_Texte à lire_
━━━━

2. Désorganisation / Organisation

De ce point de vue, Hollande et Sarkozy sont comparables. Comme l'immense majorité des hommes politiques - à l'exception de François Bayrou et Jean-Louis Borloo -, ils montrent un bon niveau d'organisation et de méticulosité. Selon nos critères, ils affichent aussi un bon niveau de probité. Contrairement à ce que peuvent penser certains de leurs opposants, ils ne paraissent pas particulièrement dissimulateurs ou magouilleurs.

3. Introversion / Extraversion

Nicolas Sarkozy est particulièrement extraverti. C'est un atout dans le cadre d'une campagne électorale lorsqu'il s'agit de susciter une émotion. Mais cela devient un handicap quand il faut incarner la fonction de président de la République ! Une extraversion excessive, un manque de retenue et un comportement qui devient caricatural transforme le capital de séduction en répulsion. On le lui a suffisamment reproché...

François Hollande est un homme extraverti et introverti. C'est l'une de ses singularités. Le socialiste est un timide dont les craintes sont compensées par un tempérament très coopératif et agréable. Sa personnalité fascine en petit comité, mais il ne jouit pas d'un grand charisme pour soulever les foules. Sans doute n'a-t-il pas toujours été parfaitement à l'aise vis-à-vis de lui-même. Il y a chez lui une pudeur, une retenue qui peut lui nuire en tant que candidat. Il aurait probablement intérêt à montrer un peu plus ses sentiments, comme lors de son meeting du Bourget. Mais cette retenue lui permet d'être un rassembleur. Il est parvenu à fédérer son camp jusqu'à ses plus irréductibles adversaires.

━━━━

_Jeu de données_
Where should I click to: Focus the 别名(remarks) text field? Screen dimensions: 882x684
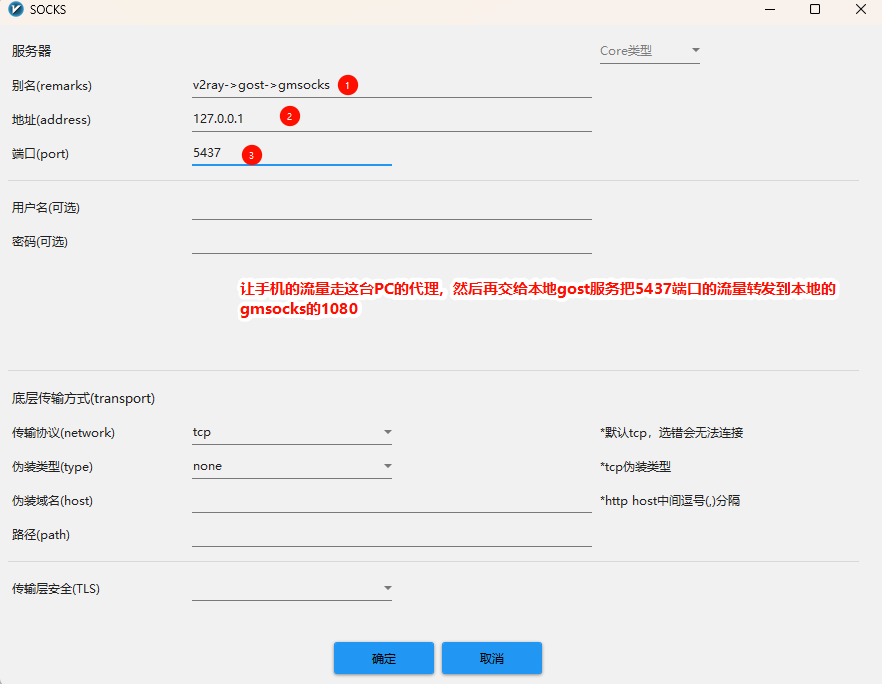click(x=460, y=85)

━━━━

_Action demandée_
Recopiez intégralement le texte sur la personnalité de Hollande et de Sarkozy, sans rien y changer.

_Résultat de l'exercice_
2. Désorganisation / Organisation

De ce point de vue, Hollande et Sarkozy sont comparables. Comme l'immense majorité des hommes politiques - à l'exception de François Bayrou et Jean-Louis Borloo -, ils montrent un bon niveau d'organisation et de méticulosité. Selon nos critères, ils affichent aussi un bon niveau de probité. Contrairement à ce que peuvent penser certains de leurs opposants, ils ne paraissent pas particulièrement dissimulateurs ou magouilleurs.

3. Introversion / Extraversion

Nicolas Sarkozy est particulièrement extraverti. C'est un atout dans le cadre d'une campagne électorale lorsqu'il s'agit de susciter une émotion. Mais cela devient un handicap quand il faut incarner la fonction de président de la République ! Une extraversion excessive, un manque de retenue et un comportement qui devient caricatural transforme le capital de séduction en répulsion. On le lui a suffisamment reproché...

François Hollande est un homme extraverti et introverti. C'est l'une de ses singularités. Le socialiste est un timide dont les craintes sont compensées par un tempérament très coopératif et agréable. Sa personnalité fascine en petit comité, mais il ne jouit pas d'un grand charisme pour soulever les foules. Sans doute n'a-t-il pas toujours été parfaitement à l'aise vis-à-vis de lui-même. Il y a chez lui une pudeur, une retenue qui peut lui nuire en tant que candidat. Il aurait probablement intérêt à montrer un peu plus ses sentiments, comme lors de son meeting du Bourget. Mais cette retenue lui permet d'être un rassembleur. Il est parvenu à fédérer son camp jusqu'à ses plus irréductibles adversaires.